European Union's new Euro 6d-Temp automotive emission regulations have ended the European sale of Camaro and Corvette (C7) on 31 August 2019. The 6.2-litre V8 engine fitted to both Camaro and Corvette (C7) could not be modified further to meet the new emission regulations.
Chevrolet announced the arrival of the Corvette Grand Sport in March 2010. At the Geneva Motor Show 2010, Chevrolet showcased the Corvette Grand Sport, Coupe, and Convertible, announcing plans to release the Coupe and Convertible versions later in 2010.
The Volt is a hybrid electric vehicle set for release in the fourth quarter of 2011 in Europe. After the Volt concept was unveiled during the 2007 Detroit Auto Show, GM former vice-chairman, Bob Lutz suggested that the Volt was the "first steps in the electrification of the automobile". The Volt itself runs on a lithium ion battery that Chevrolet claim can last for up to 60 miles on a single charge. After the charge has depleted, a petrol powered generator starts to charge the battery enabling a further 400 miles of range.

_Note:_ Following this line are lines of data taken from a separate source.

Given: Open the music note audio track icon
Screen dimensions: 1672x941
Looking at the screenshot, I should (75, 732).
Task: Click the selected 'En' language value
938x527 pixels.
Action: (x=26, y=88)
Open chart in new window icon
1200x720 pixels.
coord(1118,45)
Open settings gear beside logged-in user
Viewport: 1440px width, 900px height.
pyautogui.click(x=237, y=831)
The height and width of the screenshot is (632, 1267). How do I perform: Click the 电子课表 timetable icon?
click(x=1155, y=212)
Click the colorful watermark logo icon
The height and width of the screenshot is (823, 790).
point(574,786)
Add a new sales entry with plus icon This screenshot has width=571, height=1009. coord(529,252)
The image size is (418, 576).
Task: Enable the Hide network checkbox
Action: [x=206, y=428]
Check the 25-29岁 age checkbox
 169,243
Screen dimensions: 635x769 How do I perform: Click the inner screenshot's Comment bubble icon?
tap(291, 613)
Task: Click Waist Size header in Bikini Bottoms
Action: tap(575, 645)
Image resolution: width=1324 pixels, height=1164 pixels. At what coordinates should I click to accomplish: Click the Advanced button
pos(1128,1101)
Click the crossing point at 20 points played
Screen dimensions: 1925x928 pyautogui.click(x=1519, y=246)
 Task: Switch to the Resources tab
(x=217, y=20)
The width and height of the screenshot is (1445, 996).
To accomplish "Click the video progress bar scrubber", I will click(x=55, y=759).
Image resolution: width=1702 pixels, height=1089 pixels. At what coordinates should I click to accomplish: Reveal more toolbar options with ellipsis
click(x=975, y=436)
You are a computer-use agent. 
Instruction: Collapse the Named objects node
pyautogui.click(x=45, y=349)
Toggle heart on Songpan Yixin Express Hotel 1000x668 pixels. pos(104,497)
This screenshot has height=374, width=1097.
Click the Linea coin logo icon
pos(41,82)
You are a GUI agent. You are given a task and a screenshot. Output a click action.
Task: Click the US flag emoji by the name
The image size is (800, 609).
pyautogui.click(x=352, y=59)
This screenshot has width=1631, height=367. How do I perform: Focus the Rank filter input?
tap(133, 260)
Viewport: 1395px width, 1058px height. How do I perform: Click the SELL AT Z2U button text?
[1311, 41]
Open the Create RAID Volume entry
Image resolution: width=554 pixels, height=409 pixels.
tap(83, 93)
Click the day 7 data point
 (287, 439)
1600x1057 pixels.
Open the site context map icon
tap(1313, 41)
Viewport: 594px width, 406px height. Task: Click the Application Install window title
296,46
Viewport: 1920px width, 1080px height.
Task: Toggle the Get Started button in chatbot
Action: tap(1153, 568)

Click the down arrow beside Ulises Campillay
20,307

It has been on sale in the US since December 2010 in a select number of regions where it has been met with largely positive reviews. Washington Post journalist, Gene Weingarten, renowned for his stance against American cars tested the Volt and suggested that the versatility of the engine showed insight that differentiated it from any other car before it.
The Volt has also received several awards including ‘Car of the Year’ accolades from auto magazines Motor Trend and Automobile.